Stored data
--------------------------------------------------
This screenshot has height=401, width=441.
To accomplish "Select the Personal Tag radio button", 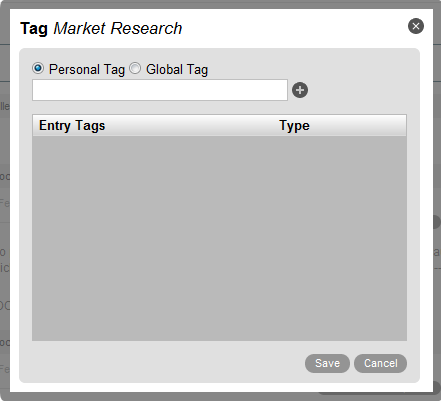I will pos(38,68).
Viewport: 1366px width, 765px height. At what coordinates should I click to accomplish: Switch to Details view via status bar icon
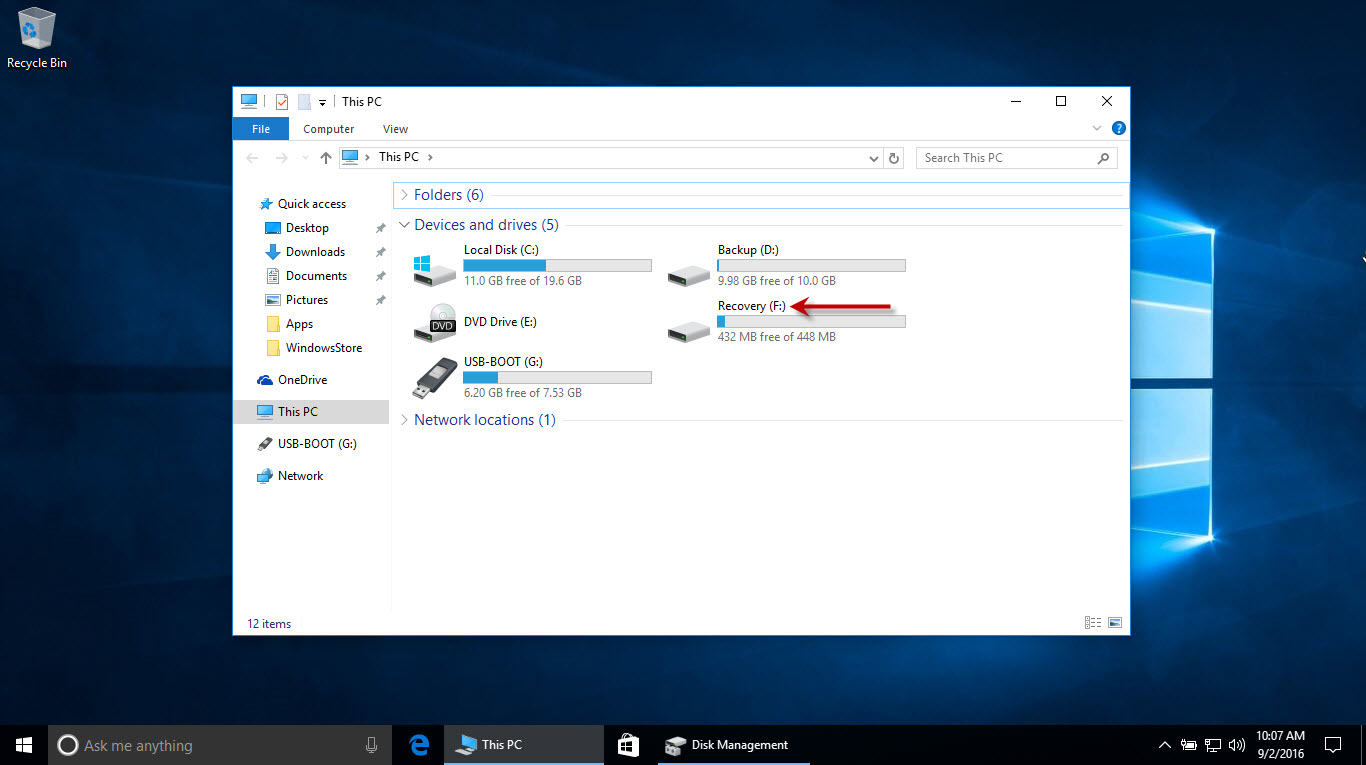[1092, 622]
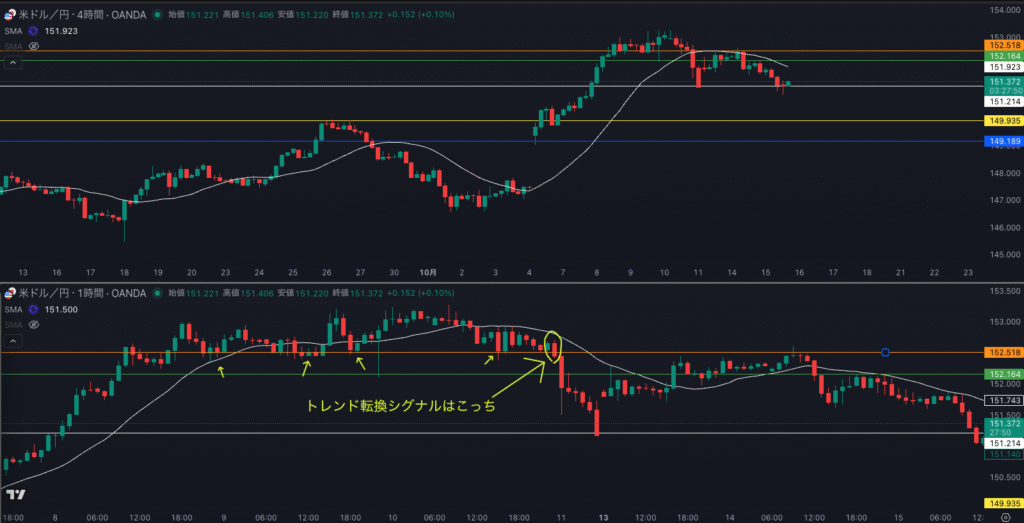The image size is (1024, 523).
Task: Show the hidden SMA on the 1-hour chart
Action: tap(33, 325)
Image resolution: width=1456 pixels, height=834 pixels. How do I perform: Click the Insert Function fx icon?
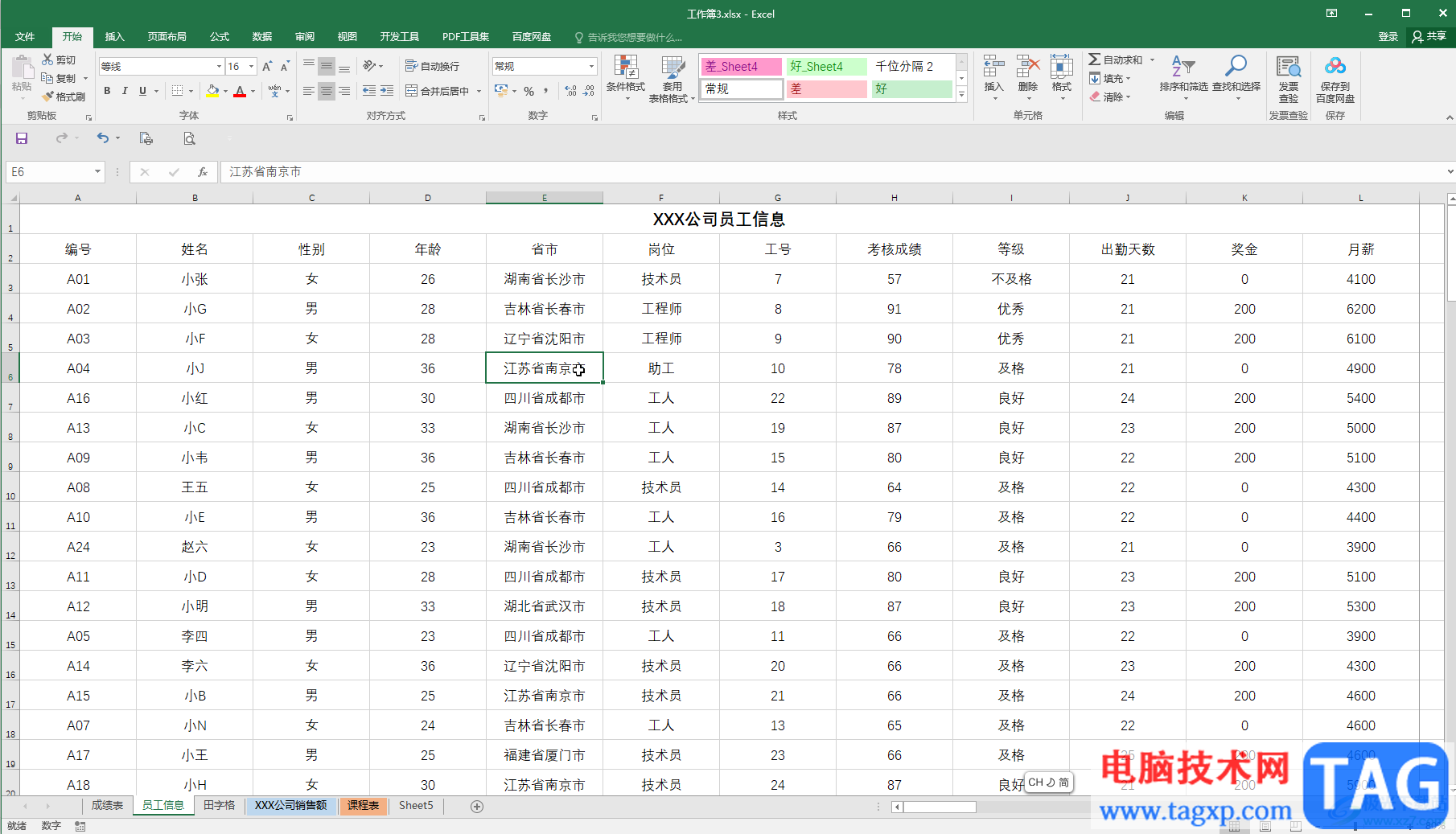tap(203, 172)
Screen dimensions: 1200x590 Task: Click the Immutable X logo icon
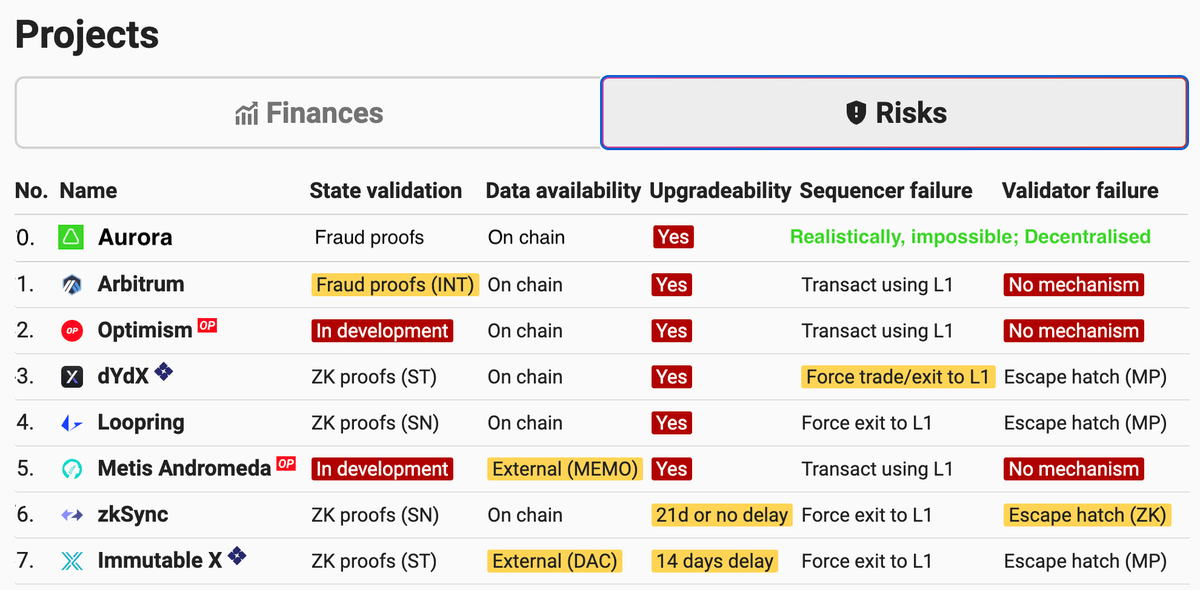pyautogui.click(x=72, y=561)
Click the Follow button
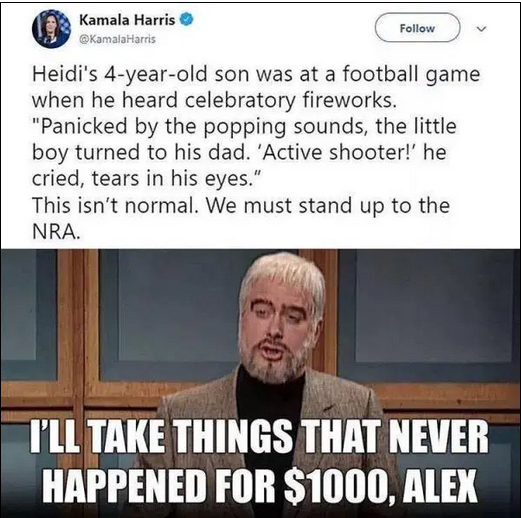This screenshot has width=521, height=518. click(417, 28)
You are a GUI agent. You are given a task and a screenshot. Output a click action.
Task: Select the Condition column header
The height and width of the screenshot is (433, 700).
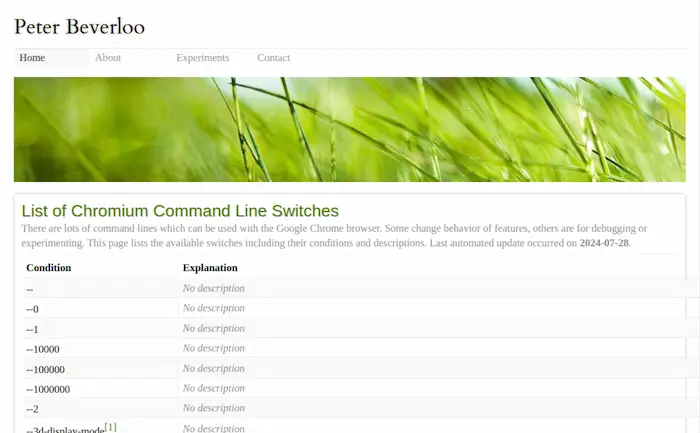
--------------------------------------------------
For this exercise, reproduce the data above exactly from the line containing "Image resolution: width=1456" through its final line, both ends included, with no pictures in the copy.

### Result below
Image resolution: width=1456 pixels, height=834 pixels. How do I perform: Click the Insert Function fx icon?
tap(203, 172)
Screen dimensions: 1200x590 Task: Click the Immutable X logo icon
pyautogui.click(x=72, y=561)
Click the Follow button
This screenshot has width=521, height=518. click(417, 28)
You are a GUI agent. You are given a task and a screenshot. Output a click action.
Task: Select the Condition column header
The height and width of the screenshot is (433, 700).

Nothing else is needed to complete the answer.